Experimental data shows that with the increase in training steps, the controller can generate better sub-network architectures. This process reaches a stable state after about 8000 training steps, meaning the number of unique architectures starts to converge.

Ultimately, based on the reward optimization results, the authors selected the architecture with the highest AP for further training and evaluation.

This architecture was first sampled during the 8000 training steps and was sampled multiple times in subsequent experiments.

Then, the authors presented the FPN architecture obtained through NAS, as shown below:

NAS-FPN Results

This diagram looks complex, giving a feeling of being impressive but incomprehensible.

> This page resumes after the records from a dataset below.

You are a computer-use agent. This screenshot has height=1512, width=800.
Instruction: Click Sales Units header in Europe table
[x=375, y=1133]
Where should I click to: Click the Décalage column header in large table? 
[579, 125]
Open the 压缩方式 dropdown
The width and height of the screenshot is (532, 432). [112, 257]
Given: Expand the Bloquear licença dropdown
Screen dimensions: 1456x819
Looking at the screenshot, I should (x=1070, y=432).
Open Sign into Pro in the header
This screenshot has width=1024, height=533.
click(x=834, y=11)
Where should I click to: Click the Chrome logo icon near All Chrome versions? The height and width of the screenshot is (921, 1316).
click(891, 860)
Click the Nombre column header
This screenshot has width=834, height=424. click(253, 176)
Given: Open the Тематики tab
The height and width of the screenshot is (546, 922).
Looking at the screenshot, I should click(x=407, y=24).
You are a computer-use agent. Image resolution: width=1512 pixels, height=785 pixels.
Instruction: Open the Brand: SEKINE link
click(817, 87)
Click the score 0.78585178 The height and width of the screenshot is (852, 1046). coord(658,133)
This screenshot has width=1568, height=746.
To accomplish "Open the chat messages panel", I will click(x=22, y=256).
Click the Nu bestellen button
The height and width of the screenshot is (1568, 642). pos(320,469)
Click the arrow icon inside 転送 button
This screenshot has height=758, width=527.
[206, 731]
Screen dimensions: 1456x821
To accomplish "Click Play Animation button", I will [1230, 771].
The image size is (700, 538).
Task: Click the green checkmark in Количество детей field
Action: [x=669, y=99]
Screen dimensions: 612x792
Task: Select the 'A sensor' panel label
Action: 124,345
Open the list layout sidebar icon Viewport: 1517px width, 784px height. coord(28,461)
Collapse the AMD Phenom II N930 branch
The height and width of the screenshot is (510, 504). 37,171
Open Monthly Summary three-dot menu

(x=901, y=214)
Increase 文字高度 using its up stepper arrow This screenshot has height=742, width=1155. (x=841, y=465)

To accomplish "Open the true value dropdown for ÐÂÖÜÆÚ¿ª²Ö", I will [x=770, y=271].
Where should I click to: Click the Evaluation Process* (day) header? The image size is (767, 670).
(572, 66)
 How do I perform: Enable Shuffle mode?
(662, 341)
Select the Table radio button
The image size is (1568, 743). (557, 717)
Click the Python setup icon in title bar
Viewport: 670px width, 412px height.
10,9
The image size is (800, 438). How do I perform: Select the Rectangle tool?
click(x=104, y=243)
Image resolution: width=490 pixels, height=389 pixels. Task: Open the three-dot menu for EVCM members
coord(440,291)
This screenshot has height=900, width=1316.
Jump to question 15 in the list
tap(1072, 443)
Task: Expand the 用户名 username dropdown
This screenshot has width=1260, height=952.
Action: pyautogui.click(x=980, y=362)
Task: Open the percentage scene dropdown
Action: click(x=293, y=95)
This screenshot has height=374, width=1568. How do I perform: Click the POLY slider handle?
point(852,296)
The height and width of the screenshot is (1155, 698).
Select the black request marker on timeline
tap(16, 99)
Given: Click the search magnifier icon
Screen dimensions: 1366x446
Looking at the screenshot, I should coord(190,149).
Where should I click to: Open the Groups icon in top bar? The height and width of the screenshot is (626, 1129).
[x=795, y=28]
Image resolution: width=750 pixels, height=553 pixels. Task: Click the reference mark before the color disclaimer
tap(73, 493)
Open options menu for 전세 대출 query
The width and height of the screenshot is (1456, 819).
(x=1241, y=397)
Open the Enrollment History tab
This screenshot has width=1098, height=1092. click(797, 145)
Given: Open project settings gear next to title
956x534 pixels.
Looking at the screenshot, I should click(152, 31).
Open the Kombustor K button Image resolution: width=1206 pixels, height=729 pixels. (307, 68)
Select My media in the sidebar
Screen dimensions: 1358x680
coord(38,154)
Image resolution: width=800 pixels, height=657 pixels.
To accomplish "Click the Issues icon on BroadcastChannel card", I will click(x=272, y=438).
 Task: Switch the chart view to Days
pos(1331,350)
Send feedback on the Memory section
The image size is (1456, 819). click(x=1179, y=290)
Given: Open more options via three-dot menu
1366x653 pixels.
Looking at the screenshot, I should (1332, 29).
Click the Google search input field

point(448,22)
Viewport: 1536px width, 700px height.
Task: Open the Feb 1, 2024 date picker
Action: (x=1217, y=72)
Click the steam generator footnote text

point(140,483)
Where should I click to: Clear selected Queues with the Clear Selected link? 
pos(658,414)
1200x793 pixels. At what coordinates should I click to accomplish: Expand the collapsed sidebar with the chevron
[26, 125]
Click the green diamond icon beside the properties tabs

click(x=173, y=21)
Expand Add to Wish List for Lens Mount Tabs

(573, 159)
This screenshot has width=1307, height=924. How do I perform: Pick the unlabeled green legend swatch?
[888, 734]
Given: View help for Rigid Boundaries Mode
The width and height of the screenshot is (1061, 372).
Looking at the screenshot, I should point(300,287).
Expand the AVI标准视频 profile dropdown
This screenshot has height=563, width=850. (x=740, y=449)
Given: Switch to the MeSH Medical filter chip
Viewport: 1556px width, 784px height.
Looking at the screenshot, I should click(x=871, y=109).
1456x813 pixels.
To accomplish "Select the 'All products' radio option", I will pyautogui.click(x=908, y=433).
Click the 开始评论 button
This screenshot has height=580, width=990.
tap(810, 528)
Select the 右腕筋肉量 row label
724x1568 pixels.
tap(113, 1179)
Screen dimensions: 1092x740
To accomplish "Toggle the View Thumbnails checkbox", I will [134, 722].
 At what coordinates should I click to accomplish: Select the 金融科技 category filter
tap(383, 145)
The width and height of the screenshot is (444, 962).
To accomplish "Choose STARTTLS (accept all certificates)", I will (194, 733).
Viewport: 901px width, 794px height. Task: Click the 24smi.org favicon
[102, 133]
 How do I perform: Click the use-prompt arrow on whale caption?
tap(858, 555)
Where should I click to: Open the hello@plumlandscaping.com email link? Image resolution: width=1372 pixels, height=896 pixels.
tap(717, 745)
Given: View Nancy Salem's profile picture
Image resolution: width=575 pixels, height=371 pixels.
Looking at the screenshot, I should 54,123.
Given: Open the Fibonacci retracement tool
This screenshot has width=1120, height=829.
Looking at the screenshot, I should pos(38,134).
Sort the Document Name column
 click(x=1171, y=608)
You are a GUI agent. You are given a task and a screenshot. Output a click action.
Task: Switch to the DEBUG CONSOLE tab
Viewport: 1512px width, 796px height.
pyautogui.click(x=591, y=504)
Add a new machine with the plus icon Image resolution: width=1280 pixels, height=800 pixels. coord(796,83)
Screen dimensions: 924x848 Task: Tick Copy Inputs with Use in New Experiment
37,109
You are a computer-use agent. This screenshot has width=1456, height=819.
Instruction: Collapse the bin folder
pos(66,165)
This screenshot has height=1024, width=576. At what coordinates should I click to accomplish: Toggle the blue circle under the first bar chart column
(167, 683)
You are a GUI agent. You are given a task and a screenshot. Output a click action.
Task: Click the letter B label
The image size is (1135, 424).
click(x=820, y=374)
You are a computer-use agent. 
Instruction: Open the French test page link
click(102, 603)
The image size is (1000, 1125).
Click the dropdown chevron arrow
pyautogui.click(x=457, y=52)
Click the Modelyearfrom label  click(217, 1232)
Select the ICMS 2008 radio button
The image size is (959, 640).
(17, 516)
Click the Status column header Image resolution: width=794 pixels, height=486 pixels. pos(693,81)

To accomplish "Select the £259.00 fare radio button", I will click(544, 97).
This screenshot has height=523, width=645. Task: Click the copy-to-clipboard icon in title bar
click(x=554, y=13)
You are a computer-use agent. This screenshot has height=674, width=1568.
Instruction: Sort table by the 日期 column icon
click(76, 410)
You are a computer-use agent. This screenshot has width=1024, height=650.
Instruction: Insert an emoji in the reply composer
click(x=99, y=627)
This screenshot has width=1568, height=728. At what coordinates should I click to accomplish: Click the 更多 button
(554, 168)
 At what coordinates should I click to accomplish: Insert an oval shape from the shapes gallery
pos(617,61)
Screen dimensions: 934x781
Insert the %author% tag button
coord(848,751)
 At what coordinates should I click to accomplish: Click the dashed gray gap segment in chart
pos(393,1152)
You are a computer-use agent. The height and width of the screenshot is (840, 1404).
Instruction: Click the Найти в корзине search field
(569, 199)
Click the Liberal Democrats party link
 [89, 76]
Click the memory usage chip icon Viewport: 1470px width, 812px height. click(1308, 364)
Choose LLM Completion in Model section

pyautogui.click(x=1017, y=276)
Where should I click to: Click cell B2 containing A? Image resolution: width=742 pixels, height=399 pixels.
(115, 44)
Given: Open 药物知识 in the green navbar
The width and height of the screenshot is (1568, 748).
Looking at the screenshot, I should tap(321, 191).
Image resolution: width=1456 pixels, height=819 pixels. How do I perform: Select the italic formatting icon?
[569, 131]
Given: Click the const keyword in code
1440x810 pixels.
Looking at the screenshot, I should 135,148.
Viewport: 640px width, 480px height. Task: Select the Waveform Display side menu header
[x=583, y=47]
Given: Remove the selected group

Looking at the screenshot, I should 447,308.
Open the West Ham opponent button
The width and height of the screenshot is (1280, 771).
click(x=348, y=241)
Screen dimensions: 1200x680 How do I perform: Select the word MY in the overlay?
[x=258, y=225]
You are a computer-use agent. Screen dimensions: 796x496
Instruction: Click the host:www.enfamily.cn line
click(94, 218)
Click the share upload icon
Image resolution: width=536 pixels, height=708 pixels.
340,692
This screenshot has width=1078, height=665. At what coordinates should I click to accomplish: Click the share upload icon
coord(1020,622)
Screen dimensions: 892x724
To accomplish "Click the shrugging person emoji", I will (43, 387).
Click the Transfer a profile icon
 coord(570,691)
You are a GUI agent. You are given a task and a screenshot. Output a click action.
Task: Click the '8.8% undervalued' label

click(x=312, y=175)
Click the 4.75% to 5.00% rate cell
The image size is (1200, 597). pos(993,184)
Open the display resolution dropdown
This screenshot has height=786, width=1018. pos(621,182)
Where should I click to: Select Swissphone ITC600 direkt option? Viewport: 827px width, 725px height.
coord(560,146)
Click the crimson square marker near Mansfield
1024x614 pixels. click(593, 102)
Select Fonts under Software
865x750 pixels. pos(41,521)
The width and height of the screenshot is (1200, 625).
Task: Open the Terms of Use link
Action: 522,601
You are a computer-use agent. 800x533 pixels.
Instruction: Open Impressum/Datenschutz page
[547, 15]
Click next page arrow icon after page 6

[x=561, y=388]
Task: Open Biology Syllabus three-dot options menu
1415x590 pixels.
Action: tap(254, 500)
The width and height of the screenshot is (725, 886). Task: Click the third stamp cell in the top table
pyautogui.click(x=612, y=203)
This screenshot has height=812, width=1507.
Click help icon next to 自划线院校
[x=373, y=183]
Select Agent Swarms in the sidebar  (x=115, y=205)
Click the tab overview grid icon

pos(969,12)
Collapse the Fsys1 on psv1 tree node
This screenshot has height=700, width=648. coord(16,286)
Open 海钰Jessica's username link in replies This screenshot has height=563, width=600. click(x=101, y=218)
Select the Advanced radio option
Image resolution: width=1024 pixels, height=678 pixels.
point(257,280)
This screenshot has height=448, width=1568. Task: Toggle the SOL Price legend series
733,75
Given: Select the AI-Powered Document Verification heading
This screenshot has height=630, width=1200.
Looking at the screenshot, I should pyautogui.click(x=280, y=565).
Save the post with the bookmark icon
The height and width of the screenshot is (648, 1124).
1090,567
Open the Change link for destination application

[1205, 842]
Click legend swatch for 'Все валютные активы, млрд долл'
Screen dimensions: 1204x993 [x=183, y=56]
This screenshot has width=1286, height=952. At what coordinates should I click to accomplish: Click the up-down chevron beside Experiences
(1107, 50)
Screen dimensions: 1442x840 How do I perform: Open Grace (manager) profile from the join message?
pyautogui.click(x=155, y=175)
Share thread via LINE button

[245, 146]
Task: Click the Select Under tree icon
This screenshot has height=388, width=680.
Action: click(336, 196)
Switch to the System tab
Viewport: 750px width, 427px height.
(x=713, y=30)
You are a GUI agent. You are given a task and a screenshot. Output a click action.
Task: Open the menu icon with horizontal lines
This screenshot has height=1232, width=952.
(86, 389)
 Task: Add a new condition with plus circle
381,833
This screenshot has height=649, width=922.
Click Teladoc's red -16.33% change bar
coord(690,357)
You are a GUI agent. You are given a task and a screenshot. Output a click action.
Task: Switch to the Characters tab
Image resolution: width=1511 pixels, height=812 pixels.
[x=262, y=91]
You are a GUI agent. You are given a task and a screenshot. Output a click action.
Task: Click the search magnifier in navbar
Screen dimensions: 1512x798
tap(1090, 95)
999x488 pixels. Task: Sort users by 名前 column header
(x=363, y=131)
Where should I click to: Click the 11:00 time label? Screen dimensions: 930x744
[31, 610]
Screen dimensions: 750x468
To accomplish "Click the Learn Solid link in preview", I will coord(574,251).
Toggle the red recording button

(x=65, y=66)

But it isn’t. Let’s annotate it:

NAS-FPN Annotation

After annotating, we can better understand the NAS-FPN results.

First, the initial (a) FPN doesn’t truly represent an FPN; it’s a “pseudo FPN” because its output feature maps and data flow order are consistent with FPN, but the original FPN doesn’t have so many convolutional layers internally.

Next, looking at the NAS-FPN experiment results from (b) to (f), as the AP score continuously improves, we can see that the search architecture eventually validates the design philosophy of PANet. That is, in (f):

  • Data must be fused top-down.
  • Data must be fused bottom-up.
  • Though the details may differ, the essence remains.

NAS-FPN Results

Conclusion

In past research, feature fusion architectures were often designed and experimented with manually, and the reliability and scalability of this approach were always questioned.

Indeed, while experimental research can provide some insights, its value is often limited by the scale and design of the experiments.

Perhaps we can accept that the theoretical foundation of certain conclusions might not be robust and accept the conclusions derived through "experimentation."

But how do these documents persuade others that the experimental scale is sufficient?

In this context, NAS-FPN, through a meticulous search architecture and unprecedented computational scale (perhaps no other company is as wealthy and willing to spend on such computations), offers a new perspective on this issue.

It not only confirms the correctness of PANet’s design philosophy but also reveals possible inefficiencies in its connection method.

The fusion methods derived through NAS not only increase the credibility of previous research but also provide new directions for future studies.